==== The data ====

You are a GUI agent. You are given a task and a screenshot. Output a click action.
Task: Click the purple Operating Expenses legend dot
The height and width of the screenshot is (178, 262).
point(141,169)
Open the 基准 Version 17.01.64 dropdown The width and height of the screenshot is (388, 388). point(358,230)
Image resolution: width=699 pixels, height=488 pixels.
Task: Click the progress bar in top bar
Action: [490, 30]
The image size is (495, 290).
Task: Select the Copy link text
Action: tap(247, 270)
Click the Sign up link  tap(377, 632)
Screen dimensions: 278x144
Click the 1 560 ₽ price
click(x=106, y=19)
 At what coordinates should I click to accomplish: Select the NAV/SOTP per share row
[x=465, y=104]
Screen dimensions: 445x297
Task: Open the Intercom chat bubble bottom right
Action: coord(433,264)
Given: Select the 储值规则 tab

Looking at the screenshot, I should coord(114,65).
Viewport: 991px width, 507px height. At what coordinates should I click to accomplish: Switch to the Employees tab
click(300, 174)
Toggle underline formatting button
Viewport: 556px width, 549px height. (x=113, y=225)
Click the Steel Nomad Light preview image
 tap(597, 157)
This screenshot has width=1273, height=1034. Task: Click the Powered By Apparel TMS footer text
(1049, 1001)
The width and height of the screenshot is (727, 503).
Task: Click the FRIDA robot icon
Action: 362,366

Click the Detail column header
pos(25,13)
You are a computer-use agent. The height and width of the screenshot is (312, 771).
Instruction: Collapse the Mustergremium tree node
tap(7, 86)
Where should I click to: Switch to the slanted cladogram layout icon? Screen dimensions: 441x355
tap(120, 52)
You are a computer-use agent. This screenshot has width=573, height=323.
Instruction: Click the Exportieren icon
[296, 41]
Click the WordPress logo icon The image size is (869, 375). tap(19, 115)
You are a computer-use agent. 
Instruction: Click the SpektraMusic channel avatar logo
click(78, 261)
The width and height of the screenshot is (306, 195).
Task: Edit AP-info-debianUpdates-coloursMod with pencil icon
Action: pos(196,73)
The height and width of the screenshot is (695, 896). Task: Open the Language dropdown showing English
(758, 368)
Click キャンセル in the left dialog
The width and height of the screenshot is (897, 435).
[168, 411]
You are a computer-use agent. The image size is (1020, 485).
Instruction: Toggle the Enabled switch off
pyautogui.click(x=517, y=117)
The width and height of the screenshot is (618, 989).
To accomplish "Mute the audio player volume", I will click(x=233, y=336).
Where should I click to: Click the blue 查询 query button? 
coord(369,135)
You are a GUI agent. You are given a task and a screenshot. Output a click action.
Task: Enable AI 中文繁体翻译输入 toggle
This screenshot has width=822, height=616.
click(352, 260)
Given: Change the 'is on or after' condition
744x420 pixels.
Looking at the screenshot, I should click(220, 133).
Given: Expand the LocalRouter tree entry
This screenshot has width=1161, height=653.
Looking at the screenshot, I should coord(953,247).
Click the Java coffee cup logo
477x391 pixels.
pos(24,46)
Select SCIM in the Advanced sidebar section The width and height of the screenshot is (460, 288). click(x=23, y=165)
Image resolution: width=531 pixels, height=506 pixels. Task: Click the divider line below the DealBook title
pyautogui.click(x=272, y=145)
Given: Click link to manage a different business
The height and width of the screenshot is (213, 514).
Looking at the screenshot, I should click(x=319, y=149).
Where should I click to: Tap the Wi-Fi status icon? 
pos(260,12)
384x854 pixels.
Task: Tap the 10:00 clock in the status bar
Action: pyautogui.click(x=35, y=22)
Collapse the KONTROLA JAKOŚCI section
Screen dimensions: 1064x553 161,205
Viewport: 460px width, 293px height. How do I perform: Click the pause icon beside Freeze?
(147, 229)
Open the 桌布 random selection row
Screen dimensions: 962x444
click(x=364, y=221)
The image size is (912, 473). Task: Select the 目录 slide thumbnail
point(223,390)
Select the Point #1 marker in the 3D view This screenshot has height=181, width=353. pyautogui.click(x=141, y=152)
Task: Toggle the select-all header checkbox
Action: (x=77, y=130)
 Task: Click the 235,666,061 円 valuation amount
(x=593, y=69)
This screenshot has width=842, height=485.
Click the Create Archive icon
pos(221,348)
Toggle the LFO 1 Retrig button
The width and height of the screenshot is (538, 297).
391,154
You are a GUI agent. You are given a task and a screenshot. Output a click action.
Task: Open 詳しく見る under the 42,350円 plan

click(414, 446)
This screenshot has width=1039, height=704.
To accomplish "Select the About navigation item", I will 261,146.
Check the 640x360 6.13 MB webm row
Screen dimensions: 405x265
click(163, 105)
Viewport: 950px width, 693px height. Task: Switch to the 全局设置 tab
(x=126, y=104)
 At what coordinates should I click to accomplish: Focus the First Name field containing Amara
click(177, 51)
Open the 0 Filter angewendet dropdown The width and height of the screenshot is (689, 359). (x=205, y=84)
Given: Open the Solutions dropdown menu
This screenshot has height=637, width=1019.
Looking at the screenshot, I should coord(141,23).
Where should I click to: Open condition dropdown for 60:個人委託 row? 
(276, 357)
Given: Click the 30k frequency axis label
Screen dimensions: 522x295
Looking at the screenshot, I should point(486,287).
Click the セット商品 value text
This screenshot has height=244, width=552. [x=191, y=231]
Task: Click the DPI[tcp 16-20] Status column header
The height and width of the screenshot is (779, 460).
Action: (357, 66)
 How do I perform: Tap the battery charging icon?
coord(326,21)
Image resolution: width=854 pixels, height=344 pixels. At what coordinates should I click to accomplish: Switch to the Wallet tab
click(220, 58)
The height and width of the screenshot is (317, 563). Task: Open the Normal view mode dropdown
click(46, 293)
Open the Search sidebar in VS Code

====

Show all lines above holding "computer".

You are a computer-use agent. The height and width of the screenshot is (312, 771).
You are a computer-use agent. This screenshot has width=573, height=323.
You are a computer-use agent. 
You are a computer-use agent. The image size is (1020, 485).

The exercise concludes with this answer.